Update the passage on the cezve from "The name cezve" to "Russian and kanaka." by writing it out again with "cezve" changed to "džezva" throughout.
— BEGIN SOURCE DOCUMENT —
A cezve (Turkish: cezve, pronounced [dʒezˈve] ; Serbo-Croatian: džezva / џезва; Arabic: جِذوَة), also ibriki/briki (Greek: μπρίκι), srjep (Armenian: սրճեփ), rakwa (Arabic: ركوة), ghallaya (Arabic: غلاية), or kanaka (Arabic: كَنَكَة), is a small long-handled pot with a pouring lip designed specifically to make Turkish coffee.[1] It is traditionally made of brass or copper, occasionally also silver or gold. In more recent times cezveler are also made from stainless steel, aluminium, or ceramics.

Name

The name cezve is of Turkish origin, where it is a borrowing from Arabic: جِذوَة (jadhwa or jidhwa, meaning ’ember’).

The cezve is also known as an ibrik, a Turkish word from Arabic إبريق (ʿibrīq). This term was loaned from medieval Eastern Aramaic forms in ʾaḇrēqā, and originated in New Persian *ābrēž (cf. Farsi ābrēz), from Middle Persian *āb-rēǰ, ultimately from Old Persian *āp- ‘water’ + *raiča- ‘pour’ (New Persian ریختن [rêxtan]).[2][3]

Other variants are ghallaya, briki, rakwa, túrka (Турка) in Russian and kanaka.

Variations

In Bulgaria, Albania, Bosnia and Herzegovina, Croatia, Czechia, Montenegro, North Macedonia, Serbia, Slovakia and Slovenia, the cezve is a long-necked coffee pot. In Turkish an ibrik is not a coffee pot, but simply a pitcher or ewer.
— END SOURCE DOCUMENT —
— BEGIN MATERIAL PROVIDED —
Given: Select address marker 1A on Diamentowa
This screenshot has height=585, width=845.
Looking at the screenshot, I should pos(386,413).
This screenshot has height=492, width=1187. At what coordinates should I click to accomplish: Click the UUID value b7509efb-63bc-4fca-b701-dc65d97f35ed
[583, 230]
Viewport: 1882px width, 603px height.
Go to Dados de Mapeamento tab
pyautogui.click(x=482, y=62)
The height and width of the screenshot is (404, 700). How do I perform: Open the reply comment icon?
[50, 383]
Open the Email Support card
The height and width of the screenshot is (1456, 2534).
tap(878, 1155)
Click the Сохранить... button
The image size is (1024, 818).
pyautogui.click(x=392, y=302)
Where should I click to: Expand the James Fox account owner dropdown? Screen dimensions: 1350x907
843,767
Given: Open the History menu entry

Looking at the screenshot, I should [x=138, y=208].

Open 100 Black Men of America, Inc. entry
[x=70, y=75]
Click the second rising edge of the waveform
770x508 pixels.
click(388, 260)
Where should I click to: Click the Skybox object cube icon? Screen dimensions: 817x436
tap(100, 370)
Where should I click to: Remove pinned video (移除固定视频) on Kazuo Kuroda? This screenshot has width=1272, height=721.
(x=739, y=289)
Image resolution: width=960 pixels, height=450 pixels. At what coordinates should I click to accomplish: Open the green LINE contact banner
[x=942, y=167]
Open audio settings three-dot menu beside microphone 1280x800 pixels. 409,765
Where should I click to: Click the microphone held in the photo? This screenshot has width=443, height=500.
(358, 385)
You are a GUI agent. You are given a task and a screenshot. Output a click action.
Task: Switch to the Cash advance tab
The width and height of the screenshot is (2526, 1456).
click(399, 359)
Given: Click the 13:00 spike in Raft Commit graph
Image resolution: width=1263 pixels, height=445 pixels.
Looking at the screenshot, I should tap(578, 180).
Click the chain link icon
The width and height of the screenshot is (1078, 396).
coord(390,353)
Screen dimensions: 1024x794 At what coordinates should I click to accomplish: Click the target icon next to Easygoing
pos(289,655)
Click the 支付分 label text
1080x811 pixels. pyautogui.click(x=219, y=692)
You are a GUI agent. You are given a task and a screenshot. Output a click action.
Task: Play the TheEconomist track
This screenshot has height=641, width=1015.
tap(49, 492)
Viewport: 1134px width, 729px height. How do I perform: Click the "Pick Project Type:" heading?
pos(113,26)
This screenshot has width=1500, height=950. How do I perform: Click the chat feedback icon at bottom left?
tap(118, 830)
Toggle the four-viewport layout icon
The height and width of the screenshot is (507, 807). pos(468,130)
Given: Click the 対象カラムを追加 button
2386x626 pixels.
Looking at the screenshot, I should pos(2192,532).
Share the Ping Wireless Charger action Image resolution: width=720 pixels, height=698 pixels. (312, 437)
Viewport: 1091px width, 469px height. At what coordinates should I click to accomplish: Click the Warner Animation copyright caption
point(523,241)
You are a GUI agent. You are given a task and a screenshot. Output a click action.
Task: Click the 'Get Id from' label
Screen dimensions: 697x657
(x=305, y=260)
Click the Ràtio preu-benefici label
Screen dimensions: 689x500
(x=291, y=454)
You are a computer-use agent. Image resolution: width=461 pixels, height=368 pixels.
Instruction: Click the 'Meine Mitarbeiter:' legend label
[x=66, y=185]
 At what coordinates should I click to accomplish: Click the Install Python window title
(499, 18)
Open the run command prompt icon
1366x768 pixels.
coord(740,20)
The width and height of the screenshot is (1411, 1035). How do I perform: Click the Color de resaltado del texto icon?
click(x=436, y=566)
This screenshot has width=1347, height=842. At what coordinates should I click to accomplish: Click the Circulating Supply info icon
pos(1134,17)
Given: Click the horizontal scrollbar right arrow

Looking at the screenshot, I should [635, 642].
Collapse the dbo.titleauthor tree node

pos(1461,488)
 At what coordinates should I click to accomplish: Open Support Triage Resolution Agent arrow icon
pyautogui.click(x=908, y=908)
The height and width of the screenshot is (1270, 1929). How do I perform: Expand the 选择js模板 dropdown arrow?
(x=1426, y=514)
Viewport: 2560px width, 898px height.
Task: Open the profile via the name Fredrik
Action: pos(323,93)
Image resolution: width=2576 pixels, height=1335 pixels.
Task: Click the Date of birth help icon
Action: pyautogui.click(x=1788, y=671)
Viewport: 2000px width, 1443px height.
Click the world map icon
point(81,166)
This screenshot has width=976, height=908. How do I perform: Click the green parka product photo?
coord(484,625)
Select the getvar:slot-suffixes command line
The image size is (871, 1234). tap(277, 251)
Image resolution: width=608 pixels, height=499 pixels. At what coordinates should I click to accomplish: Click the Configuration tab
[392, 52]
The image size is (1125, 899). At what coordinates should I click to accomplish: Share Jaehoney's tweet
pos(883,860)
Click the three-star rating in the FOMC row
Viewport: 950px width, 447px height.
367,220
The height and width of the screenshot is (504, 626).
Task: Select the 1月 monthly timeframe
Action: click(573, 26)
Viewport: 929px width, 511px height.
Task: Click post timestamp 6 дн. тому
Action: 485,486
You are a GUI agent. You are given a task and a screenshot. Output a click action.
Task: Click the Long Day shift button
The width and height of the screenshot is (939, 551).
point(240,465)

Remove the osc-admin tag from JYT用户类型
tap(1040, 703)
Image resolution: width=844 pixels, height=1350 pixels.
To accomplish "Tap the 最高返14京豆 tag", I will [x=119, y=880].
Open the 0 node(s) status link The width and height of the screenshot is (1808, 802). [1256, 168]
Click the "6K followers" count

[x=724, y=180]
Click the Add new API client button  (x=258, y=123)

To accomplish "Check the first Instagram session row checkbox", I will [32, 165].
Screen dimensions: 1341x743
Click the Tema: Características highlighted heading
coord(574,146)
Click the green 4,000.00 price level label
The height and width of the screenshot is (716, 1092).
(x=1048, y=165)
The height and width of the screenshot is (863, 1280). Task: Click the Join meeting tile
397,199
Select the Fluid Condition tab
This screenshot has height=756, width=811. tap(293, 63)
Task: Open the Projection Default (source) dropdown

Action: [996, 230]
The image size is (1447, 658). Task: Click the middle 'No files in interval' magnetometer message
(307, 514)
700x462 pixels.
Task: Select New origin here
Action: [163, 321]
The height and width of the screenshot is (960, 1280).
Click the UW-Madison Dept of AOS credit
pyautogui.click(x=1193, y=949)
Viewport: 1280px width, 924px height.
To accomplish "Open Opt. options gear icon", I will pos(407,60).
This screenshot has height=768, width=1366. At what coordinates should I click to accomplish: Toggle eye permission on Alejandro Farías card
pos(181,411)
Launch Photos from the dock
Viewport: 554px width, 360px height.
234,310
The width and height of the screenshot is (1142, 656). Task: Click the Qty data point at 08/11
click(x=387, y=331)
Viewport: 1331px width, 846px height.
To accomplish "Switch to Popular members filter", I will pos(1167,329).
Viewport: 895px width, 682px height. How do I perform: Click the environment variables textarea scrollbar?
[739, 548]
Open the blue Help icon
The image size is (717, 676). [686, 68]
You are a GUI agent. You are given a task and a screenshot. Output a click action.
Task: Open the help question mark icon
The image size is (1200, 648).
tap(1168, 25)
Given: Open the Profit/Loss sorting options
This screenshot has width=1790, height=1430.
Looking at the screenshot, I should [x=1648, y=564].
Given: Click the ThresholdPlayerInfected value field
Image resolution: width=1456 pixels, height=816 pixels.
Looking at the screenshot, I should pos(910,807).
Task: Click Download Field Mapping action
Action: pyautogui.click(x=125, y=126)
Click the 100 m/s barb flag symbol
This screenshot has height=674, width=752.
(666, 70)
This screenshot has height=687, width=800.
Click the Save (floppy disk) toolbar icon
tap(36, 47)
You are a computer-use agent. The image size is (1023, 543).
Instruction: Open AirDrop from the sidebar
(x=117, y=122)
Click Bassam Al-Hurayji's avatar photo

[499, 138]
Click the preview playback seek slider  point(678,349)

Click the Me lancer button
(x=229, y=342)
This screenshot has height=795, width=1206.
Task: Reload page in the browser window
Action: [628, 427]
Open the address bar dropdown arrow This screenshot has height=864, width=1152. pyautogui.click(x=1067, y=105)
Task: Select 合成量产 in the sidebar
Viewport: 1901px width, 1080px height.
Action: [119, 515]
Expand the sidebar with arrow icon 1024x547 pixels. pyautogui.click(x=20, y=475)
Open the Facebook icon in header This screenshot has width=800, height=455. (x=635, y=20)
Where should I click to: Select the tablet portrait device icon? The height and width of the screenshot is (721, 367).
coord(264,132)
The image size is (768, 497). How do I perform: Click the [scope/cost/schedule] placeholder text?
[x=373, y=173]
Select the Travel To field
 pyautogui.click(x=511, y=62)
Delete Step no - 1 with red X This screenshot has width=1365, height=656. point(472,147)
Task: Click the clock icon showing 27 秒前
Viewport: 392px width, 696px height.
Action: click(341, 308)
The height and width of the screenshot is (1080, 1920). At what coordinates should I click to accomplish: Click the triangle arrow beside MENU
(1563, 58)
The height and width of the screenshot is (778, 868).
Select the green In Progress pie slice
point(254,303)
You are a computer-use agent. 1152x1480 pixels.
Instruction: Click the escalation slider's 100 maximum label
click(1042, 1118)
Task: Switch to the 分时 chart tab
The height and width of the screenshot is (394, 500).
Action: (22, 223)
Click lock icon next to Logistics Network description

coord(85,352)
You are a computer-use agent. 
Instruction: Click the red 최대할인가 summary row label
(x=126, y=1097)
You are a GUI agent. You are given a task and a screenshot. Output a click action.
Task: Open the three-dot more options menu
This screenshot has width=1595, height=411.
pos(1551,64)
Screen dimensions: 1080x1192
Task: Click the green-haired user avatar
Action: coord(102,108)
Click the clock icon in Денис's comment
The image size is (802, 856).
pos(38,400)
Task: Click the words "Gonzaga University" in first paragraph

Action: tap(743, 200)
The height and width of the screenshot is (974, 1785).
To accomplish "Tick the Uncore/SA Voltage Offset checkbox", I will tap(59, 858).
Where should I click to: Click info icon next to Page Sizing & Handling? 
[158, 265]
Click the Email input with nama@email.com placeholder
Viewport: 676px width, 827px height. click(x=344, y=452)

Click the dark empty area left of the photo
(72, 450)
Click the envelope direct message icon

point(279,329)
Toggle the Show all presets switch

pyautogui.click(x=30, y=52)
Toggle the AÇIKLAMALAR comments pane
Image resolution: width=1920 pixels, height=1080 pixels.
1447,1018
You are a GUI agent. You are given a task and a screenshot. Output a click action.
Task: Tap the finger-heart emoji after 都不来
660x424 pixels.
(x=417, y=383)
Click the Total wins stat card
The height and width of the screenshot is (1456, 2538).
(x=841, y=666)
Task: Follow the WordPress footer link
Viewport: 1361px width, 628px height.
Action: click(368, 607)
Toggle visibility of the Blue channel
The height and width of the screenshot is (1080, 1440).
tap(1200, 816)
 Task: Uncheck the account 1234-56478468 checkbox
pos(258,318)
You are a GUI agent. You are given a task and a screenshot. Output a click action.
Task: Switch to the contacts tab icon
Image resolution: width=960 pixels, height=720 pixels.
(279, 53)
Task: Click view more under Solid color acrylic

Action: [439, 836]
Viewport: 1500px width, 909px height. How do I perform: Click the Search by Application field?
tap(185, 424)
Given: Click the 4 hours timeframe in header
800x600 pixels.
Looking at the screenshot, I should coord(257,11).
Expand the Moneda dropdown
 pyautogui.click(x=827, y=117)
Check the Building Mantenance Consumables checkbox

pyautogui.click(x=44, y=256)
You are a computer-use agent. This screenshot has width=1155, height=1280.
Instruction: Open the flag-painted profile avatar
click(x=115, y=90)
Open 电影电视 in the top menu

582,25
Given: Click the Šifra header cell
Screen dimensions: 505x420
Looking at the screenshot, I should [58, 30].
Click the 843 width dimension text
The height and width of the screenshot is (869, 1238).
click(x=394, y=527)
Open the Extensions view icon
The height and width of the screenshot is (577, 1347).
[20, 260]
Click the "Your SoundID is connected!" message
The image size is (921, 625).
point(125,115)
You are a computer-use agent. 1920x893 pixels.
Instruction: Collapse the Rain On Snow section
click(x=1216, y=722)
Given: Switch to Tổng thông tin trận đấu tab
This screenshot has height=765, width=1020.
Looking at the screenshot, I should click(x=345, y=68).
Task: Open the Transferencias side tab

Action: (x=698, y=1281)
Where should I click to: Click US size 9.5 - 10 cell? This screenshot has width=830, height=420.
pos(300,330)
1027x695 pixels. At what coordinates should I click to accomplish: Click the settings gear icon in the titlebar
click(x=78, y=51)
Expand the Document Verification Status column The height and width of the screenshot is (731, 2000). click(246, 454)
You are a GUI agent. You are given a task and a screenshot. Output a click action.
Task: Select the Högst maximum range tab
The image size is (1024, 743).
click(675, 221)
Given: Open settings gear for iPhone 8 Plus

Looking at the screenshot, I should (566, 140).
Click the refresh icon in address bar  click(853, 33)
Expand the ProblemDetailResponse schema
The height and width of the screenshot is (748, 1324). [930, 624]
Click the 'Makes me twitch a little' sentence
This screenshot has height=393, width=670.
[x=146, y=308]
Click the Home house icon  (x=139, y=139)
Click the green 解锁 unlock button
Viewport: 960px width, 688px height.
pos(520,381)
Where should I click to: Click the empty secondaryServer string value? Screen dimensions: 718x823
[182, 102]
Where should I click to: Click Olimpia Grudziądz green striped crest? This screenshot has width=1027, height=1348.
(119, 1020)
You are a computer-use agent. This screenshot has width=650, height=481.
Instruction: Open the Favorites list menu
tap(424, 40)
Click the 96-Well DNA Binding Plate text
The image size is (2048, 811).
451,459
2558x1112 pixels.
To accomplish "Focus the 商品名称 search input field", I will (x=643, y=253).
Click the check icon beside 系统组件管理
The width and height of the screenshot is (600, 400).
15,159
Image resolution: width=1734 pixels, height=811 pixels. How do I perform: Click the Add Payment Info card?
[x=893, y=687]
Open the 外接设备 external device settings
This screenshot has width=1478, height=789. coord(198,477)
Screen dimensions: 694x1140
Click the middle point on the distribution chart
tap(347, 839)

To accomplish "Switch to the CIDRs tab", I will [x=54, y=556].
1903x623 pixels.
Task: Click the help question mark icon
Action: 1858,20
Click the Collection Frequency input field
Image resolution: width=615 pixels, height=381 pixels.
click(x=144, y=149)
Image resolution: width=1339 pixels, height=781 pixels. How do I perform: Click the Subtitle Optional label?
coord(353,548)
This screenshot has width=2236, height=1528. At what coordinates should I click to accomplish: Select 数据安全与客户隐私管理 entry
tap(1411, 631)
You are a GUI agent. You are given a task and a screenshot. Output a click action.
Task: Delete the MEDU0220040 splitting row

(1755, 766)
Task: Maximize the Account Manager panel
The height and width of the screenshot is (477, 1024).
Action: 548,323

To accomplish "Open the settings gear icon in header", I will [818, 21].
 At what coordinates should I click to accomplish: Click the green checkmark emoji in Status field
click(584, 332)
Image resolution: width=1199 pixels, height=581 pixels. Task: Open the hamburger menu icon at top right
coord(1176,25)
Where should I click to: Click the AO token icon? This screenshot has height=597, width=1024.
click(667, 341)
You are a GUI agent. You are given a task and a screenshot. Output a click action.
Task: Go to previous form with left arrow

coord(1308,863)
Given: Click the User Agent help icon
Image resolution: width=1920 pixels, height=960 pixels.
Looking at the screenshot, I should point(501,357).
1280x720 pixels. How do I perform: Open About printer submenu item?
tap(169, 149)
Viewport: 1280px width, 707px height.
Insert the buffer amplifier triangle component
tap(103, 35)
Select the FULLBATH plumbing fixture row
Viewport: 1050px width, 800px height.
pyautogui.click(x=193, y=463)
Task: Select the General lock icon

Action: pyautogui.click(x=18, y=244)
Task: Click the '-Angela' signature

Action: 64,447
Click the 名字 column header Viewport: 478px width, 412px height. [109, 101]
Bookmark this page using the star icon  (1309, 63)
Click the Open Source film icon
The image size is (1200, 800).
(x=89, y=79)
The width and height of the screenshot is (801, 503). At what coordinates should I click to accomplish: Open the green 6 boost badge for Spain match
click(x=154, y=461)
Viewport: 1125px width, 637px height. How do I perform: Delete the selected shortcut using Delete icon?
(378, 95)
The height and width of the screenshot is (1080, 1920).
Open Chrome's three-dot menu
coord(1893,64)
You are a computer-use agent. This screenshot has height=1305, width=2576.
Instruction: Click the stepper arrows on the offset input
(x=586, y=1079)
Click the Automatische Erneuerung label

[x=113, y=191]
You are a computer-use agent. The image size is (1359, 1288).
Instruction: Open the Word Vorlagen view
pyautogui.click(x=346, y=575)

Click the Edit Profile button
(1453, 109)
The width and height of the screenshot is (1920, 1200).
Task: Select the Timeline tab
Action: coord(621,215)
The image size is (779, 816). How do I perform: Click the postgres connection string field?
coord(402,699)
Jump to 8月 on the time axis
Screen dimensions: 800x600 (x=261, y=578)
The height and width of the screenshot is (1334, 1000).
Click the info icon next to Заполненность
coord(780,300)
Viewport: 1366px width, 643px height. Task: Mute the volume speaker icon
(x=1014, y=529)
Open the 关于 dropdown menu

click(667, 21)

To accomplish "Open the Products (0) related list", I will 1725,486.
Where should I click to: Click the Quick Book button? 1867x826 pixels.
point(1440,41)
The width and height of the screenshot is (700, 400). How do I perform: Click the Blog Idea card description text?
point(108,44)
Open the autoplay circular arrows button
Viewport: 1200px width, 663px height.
— END MATERIAL PROVIDED —
#### ANSWER FOR THIS EXERCISE
The name džezva is of Turkish origin, where it is a borrowing from Arabic: جِذوَة (jadhwa or jidhwa, meaning ’ember’).

The džezva is also known as an ibrik, a Turkish word from Arabic إبريق (ʿibrīq). This term was loaned from medieval Eastern Aramaic forms in ʾaḇrēqā, and originated in New Persian *ābrēž (cf. Farsi ābrēz), from Middle Persian *āb-rēǰ, ultimately from Old Persian *āp- ‘water’ + *raiča- ‘pour’ (New Persian ریختن [rêxtan]).[2][3]

Other variants are ghallaya, briki, rakwa, túrka (Турка) in Russian and kanaka.